I read this today, and the blatant inconsistency jumped off the page. See if it does the same for you:

“Thus the difference between a [belief] system driven by paganism and one driven by Christianity does not consist primarily in rightness or wrongness of many of the things that pass away [i.e. musical forms or other “cultural” mores or practices], but in the value and power assigned (or denied) to them by that system.”

And later, this author speaks of

“The near paradox of having a Christian worldview and making art on that basis, yet understanding that the art on its own is incapable of fully communicating that worldview . . .”

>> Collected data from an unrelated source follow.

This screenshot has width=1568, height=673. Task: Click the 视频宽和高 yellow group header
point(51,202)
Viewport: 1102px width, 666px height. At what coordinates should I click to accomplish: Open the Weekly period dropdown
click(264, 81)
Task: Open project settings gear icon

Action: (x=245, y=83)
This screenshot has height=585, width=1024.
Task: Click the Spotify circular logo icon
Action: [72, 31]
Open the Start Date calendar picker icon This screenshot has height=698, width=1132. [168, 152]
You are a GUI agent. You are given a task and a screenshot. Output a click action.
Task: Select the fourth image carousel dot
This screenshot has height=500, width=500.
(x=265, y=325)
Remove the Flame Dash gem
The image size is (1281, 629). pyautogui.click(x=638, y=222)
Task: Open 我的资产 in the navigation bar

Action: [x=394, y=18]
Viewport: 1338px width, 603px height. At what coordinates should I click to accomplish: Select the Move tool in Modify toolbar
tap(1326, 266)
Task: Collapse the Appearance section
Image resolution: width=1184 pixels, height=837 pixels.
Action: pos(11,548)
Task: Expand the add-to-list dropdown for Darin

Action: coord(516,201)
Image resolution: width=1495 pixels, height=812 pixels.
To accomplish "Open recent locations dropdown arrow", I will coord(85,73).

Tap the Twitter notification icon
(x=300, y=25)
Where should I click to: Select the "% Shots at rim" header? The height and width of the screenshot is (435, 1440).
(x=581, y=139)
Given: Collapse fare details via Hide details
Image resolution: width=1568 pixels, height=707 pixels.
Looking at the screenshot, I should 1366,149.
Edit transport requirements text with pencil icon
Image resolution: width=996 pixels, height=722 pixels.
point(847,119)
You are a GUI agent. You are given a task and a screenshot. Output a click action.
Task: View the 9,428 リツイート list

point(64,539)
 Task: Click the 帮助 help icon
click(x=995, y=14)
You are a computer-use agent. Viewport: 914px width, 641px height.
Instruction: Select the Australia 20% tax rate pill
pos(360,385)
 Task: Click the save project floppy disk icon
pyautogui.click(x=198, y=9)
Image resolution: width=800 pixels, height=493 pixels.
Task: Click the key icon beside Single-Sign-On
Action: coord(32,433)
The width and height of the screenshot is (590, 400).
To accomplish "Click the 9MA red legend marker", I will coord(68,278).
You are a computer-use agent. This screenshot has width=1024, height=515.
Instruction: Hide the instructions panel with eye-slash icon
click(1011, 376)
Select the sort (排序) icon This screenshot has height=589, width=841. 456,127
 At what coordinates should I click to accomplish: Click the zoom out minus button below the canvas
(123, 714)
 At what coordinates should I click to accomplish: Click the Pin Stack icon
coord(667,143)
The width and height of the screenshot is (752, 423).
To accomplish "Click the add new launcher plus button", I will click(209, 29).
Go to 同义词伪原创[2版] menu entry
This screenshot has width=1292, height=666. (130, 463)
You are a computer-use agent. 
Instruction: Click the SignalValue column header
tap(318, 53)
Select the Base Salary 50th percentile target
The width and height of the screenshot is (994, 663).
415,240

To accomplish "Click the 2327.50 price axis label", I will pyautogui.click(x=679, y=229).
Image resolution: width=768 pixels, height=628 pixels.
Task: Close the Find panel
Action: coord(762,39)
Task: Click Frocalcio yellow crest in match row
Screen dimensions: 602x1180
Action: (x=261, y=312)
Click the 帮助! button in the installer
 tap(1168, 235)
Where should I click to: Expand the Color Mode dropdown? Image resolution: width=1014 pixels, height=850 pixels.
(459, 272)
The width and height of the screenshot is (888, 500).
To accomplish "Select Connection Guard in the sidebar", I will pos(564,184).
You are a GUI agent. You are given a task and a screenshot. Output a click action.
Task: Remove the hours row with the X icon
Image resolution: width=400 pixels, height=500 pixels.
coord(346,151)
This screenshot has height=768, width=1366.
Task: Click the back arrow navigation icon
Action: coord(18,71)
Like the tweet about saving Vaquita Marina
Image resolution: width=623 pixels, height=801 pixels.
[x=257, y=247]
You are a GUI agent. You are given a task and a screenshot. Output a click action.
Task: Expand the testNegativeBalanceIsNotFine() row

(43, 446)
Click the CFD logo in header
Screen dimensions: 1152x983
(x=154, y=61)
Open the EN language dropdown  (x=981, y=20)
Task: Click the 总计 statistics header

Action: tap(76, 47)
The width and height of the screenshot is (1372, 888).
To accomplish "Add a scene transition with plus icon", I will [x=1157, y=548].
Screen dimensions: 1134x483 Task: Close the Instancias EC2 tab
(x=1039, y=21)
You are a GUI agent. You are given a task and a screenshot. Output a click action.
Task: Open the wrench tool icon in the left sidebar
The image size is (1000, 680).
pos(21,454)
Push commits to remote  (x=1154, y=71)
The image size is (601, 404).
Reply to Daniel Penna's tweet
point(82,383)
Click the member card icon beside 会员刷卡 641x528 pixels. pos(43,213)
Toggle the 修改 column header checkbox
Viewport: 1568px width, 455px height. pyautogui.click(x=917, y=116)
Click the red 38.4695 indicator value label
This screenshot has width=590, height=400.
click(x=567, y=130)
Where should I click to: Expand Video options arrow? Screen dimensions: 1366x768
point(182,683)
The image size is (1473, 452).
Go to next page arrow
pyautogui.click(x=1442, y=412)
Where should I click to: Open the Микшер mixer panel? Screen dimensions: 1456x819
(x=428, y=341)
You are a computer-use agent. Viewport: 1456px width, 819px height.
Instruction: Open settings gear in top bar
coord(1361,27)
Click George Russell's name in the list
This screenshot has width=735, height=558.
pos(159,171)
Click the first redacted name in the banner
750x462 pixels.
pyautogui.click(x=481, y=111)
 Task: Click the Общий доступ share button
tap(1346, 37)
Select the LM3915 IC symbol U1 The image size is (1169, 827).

In other words, this author is arguing that the belief system of a culture must be completely divorced from what it produces. But then later he says,

“It is only a secular or paganized culture that chooses to divide people on the basis of their artistic preferences and choices.”1

Does anyone else notice the contradiction here?

About Scott Aniol

Scott Aniol is the founder and Executive Director of Religious Affections Ministries. He is director of doctoral worship studies at Southwestern Baptist Theological Seminary, where he teaches courses in ministry, worship, hymnology, aesthetics, culture, and philosophy. He is the author of Worship in Song: A Biblical Approach to Music and Worship, Sound Worship: A Guide to Making Musical Choices in a Noisy World, and By the Waters of Babylon: Worship in a Post-Christian Culture, and speaks around the country in churches and conferences. He is an elder in his church in Fort Worth, TX where he resides with his wife and four children. Views posted here are his own and not necessarily those of his employer.

  1. All quotes from Harold Best, Unceasing Worship, 176, 177-178, 181. []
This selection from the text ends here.